This exercise calls for all the entries that follow to be set down exactly, without their images.

[Dataset entries]
- - -
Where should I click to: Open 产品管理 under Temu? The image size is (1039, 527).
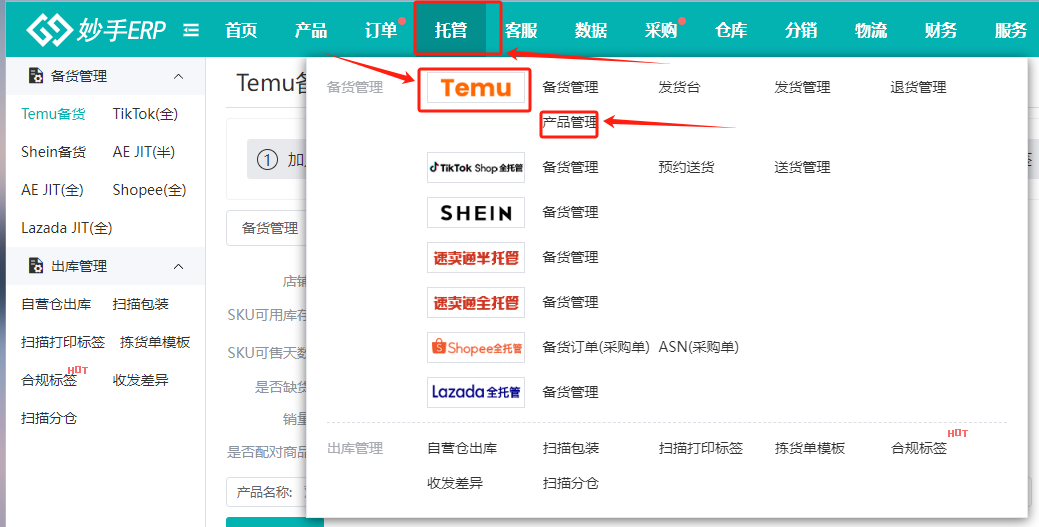[570, 123]
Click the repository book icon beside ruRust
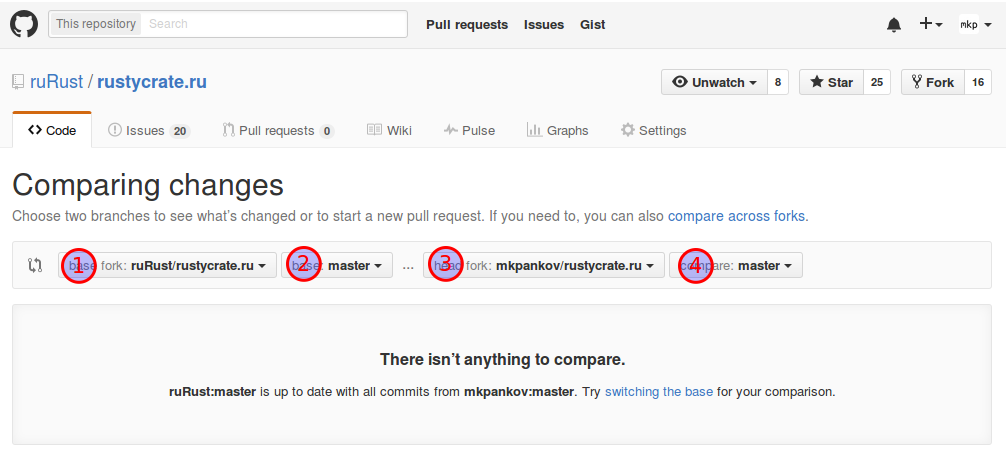1006x455 pixels. pos(18,82)
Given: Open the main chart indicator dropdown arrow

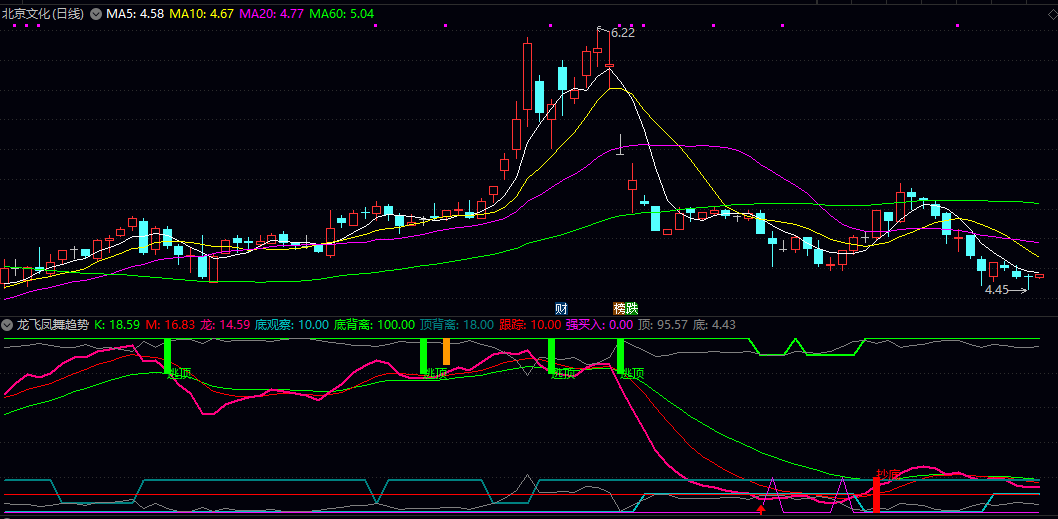Looking at the screenshot, I should 95,14.
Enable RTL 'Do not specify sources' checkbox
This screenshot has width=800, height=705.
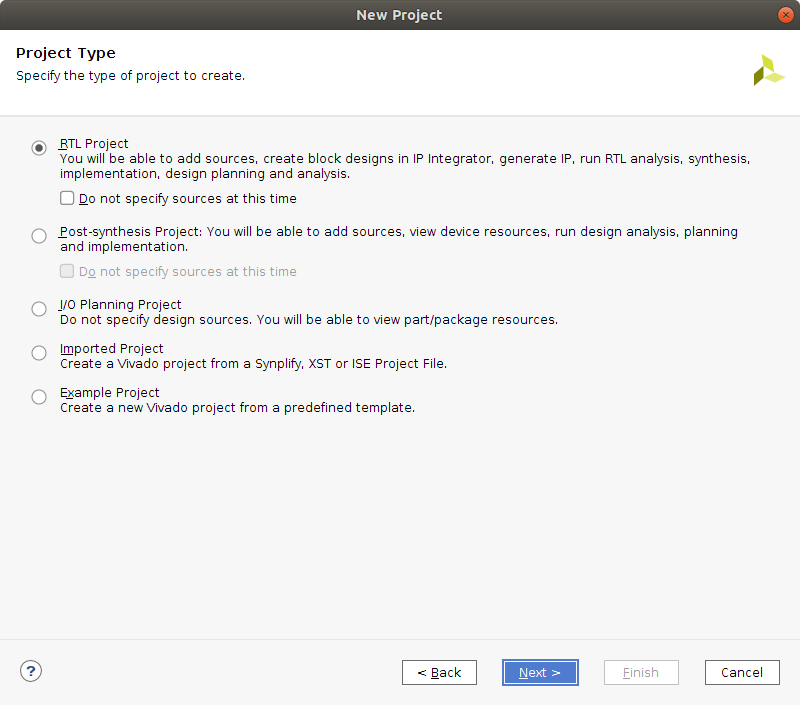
- - -
[Task answer]
Where should I click to: Open 产品管理 under Temu? The image size is (1039, 527).
[570, 123]
Click the repository book icon beside ruRust
1006x455 pixels. pos(18,82)
Given: Open the main chart indicator dropdown arrow

Looking at the screenshot, I should 95,14.
Enable RTL 'Do not specify sources' checkbox
This screenshot has width=800, height=705.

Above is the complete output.